ブラジル戦から3日後、イタリア戦の前日、試合を控えているときにはあまり景気の良い話をしない岡崎が、記者の目を見て、こう断言した。
「次からはもう、全部右足でいくっていう意識でシュートを決めます」
メキシコ戦ではこの宣言通りに、右からのクロスを右足でシュートを放ち、ゴールを揺らしてみせたのだ。
決定機に「大事に『面で』」当てにいくのが悪い癖。
このゴールには、伏線があった。
まず挙げるべきは、6月15日のブラジル戦、後半4分のプレーだ。
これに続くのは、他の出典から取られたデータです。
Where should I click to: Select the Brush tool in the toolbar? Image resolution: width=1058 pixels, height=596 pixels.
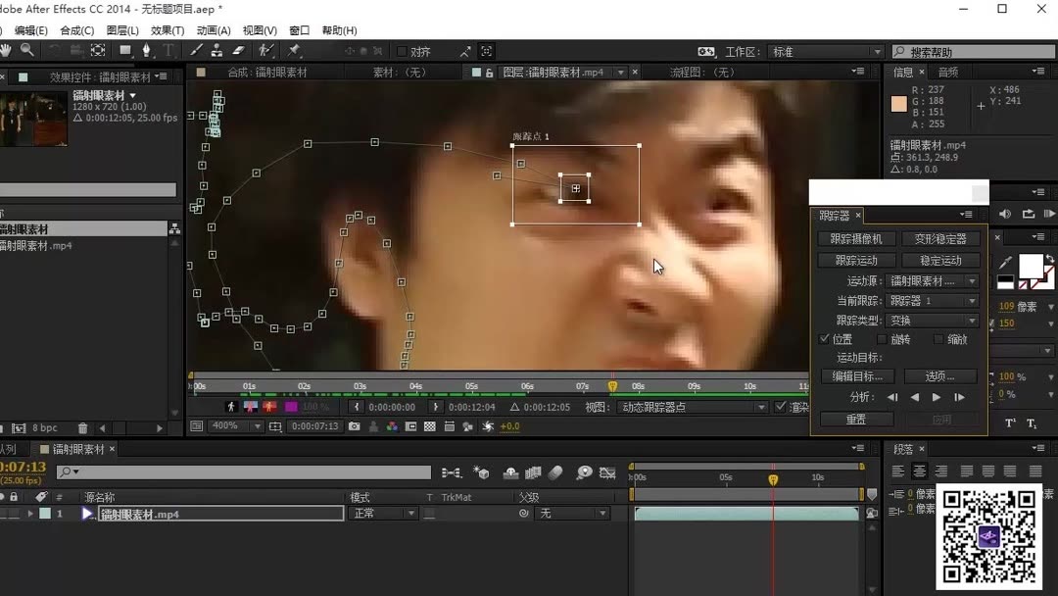point(195,50)
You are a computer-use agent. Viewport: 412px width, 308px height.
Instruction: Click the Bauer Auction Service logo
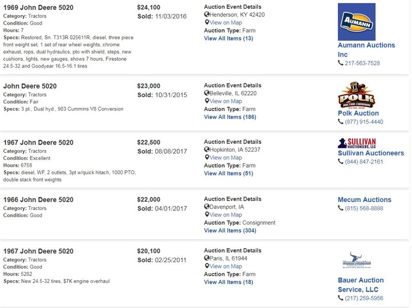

右FWの清武が「イメージ通りだった」と語ったクロスに、センターフォワードを務めていた岡崎が倒れ込みながら左足でシュートを放ったが、ゴール右に外れてしまった。
岡崎はこのシーンを強く悔やんでいた。
「実は、チアゴ・シウバに触られてたんですよ。あそこでは右足でシュートに行くべきだったんです。ドイツ杯のときもそうだったし。うーん……。あれは俺の悪い癖なんです。やっぱり、大事に『面で』当てにいっちゃう。右足を振っちゃえば相手よりも先に触ってゴールに入るのに……」
右サイドからのクロスに対して、遠い方の左足を出せば、ボールを『面』でとらえられる。それゆえに、ミートする確実性は上がる。ただ、岡崎から見て左側でマークにつく相手ディフェンダーからすれば、シュートをブロックしやすくなる。
一方、右からのクロスに、近い方の右足を出せば、ボールに触れる角度は小さくなる。『点』で合わせることになるから、ミートする確実性は下がる。ところが、相手ディフェンダーからは遠い方の足でのシュートとなるので、彼らに触られる可能性は低くなるのだ。